■ Task details ■
Copy the entries below word for word, starting at the beginning and ending with the line that contains "Looking at the screenshot, I should click(419, 75).", both included.

[BEGIN]

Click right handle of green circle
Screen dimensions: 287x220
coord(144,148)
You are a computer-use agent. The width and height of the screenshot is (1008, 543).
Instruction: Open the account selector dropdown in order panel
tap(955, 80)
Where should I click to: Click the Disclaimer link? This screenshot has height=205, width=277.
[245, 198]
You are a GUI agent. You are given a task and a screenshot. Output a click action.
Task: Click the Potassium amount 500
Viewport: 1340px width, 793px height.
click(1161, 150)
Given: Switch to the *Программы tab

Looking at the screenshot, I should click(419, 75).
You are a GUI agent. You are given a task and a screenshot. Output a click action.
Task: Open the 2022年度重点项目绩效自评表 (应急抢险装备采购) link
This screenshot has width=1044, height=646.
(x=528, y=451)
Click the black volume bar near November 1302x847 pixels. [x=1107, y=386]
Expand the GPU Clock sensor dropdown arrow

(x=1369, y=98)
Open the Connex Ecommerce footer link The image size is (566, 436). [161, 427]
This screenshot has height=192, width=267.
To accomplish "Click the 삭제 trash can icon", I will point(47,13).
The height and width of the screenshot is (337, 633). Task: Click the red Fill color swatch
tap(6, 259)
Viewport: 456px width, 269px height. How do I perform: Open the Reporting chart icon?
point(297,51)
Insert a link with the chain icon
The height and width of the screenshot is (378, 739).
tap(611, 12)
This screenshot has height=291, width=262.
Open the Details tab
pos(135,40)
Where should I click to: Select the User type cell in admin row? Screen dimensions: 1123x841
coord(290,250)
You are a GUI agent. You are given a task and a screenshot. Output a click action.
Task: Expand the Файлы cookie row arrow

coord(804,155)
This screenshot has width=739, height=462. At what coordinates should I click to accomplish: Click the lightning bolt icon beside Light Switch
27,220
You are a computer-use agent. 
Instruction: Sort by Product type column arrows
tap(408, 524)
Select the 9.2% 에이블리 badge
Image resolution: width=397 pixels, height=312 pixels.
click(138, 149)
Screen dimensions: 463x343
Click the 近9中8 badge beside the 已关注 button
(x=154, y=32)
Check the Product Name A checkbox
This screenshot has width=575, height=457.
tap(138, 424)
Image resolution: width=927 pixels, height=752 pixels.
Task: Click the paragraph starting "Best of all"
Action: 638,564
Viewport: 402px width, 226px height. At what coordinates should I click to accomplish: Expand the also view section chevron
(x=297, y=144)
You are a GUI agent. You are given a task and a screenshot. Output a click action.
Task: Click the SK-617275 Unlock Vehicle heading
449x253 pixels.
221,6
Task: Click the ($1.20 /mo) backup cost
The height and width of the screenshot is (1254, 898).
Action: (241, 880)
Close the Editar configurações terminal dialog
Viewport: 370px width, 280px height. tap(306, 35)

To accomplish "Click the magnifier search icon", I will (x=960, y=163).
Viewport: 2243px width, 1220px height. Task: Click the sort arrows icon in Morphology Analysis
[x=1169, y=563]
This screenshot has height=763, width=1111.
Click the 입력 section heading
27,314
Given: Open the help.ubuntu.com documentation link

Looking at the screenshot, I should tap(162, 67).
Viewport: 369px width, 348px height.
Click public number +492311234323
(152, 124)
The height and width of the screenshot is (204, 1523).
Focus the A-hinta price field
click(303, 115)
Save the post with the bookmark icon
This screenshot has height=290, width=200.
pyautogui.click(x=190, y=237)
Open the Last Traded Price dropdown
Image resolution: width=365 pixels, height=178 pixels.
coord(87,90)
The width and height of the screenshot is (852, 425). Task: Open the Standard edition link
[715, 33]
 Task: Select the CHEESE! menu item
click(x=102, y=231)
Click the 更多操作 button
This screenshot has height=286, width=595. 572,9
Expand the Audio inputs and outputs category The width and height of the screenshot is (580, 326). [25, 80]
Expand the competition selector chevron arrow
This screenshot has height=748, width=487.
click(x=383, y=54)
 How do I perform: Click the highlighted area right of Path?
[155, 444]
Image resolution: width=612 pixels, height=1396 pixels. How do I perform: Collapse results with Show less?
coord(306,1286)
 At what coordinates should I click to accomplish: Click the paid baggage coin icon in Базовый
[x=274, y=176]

[END]

■ Answer to this task ■
Click right handle of green circle
Screen dimensions: 287x220
coord(144,148)
You are a computer-use agent. The width and height of the screenshot is (1008, 543).
Instruction: Open the account selector dropdown in order panel
tap(955, 80)
Where should I click to: Click the Disclaimer link? This screenshot has height=205, width=277.
[245, 198]
You are a GUI agent. You are given a task and a screenshot. Output a click action.
Task: Click the Potassium amount 500
Viewport: 1340px width, 793px height.
click(1161, 150)
Given: Switch to the *Программы tab

Looking at the screenshot, I should click(419, 75).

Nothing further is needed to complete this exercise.